- **Input data**
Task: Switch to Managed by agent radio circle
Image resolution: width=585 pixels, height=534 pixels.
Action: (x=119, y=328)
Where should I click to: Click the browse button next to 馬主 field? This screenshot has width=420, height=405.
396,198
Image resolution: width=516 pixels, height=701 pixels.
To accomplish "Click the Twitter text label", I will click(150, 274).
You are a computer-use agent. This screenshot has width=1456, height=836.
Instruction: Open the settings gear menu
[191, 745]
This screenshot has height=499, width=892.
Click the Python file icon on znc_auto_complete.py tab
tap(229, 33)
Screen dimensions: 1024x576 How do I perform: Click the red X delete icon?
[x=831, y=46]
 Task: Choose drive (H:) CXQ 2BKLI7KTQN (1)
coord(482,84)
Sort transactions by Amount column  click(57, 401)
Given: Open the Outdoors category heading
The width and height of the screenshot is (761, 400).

- **Exercise directions**
When the word "agent" appears in a line of the listing, pull that line out.

- **Result of this exercise**
Task: Switch to Managed by agent radio circle
You are a computer-use agent. This screenshot has width=1456, height=836.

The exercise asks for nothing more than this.